A gene that is transcribed continually compared to a facultative gene which is only transcribed as needed. Occurs when inhibitors are not present or a mutation disallows the inhibitors from acting during transcription
What is a splicing mutation?
A splice site mutation is a genetic mutation that inserts, deletes or changes a number of nucleotides in the specific site at which splicing of an intron takes place during the processing of precursor messenger RNA into mature messenger RNA. The abolishment of the splicing site results in one or more introns remaining in mature mRNA and may lead to the production of aberrant proteins. For example, mutations that cause the incorrect splicing of β-globin mRNA are responsible of some cases of β-thalassemia
What is genotypic reversion?
A point mutation can be reversed by another point mutation, in which the nucleotide is changed back to its original state (true reversion) or by second-site reversion (a complementary mutation elsewhere that results in regained gene functionality)
What is genotypic suppression?
A suppressor mutation is a second mutation that alleviates or reverts the phenotypic effects of an already existing mutation. Genetic suppression therefore restores the phenotype seen prior to the original background mutation
What is the difference between intragenic and intergenic suppression?

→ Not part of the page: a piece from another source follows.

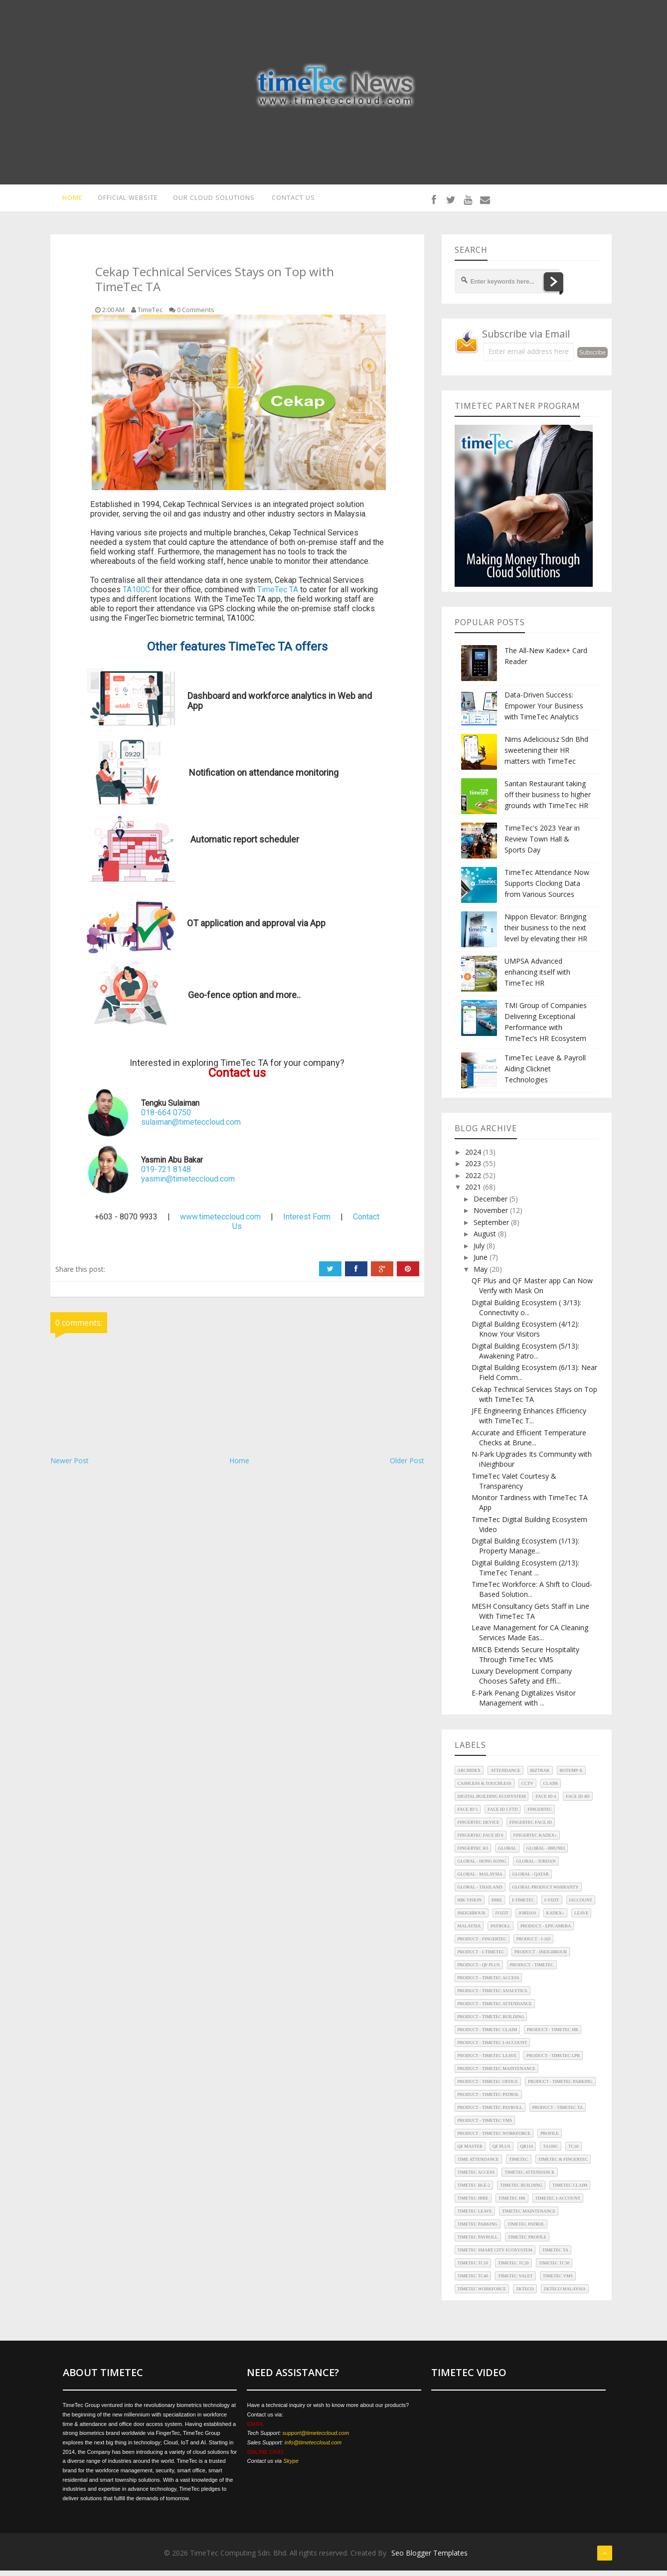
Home (239, 1466)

Intragenic occurs on the same gene as in the initial mutation did, while intergenic occurs on a different gene than the initial mutation did
What is polymerase fidelity?
The fidelity of a DNA polymerase is the result of accurate replication of a desired template. Specifically, this involves multiple steps, including the ability to read a template strand, select the appropriate nucleoside triphosphate and insert the correct nucleotide at the 3´ primer terminus, such that Watson-Crick base pairing is maintained. In addition to effective discrimination of correct versus incorrect nucleotide incorporation, some DNA polymerases possess a 3´→5´ exonuclease activity. This activity, known as “proofreading”, is used to excise incorrectly incorporated mononucleotides that are then replaced with the correct nucleotide. High-fidelity PCR utilizes DNA polymerases that couple low misincorporation rates with proofreading activity to give faithful replication of the target DNA of interest.
What is deamination and what is its function?

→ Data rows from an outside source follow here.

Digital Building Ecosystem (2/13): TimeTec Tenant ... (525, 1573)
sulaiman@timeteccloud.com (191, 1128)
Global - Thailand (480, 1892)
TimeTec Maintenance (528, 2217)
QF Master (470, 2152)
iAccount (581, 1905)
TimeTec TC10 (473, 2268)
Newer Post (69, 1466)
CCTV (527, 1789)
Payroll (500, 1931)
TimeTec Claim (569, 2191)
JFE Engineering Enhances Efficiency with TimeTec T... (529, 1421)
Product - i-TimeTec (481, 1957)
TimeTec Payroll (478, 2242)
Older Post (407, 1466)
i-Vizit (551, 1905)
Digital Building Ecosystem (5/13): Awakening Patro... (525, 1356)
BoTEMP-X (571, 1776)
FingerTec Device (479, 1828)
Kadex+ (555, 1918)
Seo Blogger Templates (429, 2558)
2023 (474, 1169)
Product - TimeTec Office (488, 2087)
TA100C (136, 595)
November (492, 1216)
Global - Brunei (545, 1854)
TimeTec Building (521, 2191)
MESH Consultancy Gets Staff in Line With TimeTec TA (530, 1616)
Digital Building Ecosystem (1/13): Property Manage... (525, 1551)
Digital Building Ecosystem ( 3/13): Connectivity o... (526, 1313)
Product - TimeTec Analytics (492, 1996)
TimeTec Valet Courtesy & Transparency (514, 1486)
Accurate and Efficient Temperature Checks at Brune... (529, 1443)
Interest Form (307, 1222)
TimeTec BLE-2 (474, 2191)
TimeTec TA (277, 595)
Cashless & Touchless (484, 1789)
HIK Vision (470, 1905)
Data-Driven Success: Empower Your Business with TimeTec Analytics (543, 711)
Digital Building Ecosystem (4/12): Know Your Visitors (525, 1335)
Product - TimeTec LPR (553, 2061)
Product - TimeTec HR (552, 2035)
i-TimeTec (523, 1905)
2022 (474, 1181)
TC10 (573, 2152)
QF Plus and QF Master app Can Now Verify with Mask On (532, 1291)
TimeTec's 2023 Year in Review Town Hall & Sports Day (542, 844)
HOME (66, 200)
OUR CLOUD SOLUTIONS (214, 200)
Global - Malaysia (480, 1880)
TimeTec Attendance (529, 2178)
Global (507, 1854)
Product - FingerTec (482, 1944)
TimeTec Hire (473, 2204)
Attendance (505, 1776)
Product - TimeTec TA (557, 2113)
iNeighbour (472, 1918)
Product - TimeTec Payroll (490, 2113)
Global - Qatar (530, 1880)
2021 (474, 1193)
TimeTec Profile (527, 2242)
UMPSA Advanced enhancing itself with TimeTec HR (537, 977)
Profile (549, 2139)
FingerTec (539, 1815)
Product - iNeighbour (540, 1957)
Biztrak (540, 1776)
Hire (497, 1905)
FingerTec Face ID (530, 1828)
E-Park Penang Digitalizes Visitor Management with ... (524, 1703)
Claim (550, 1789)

Deamination is the removal of an amine group from a molecule. Enzymes that catalyse this reaction are called deaminases. In the human body, deamination takes place primarily in the liver, however glutamate is also deaminated in the kidneys. Deamination is the process by which amino acids are broken down if there is an excess of protein intake. The amino group is removed from the amino acid and converted to ammonia.
What is depurination?
Depurination is a chemical reaction of purine deoxyribonucleosides, deoxyadenosine and deoxyguanosine, and ribonucleosides, adenosine or guanosine, in which the β-N-glycosidic bond is hydrolytically cleaved releasing a nucleic base, adenine or guanine, respectively. The second product of depurination of deoxyribonucleosides and ribonucleosides is sugar, 2’-deoxyribose and ribose, respectively. When depurination occurs with DNA, it leads to the formation of apurinic site and results in an alteration of the structure. Depurination is known to play a major role in cancer initiation.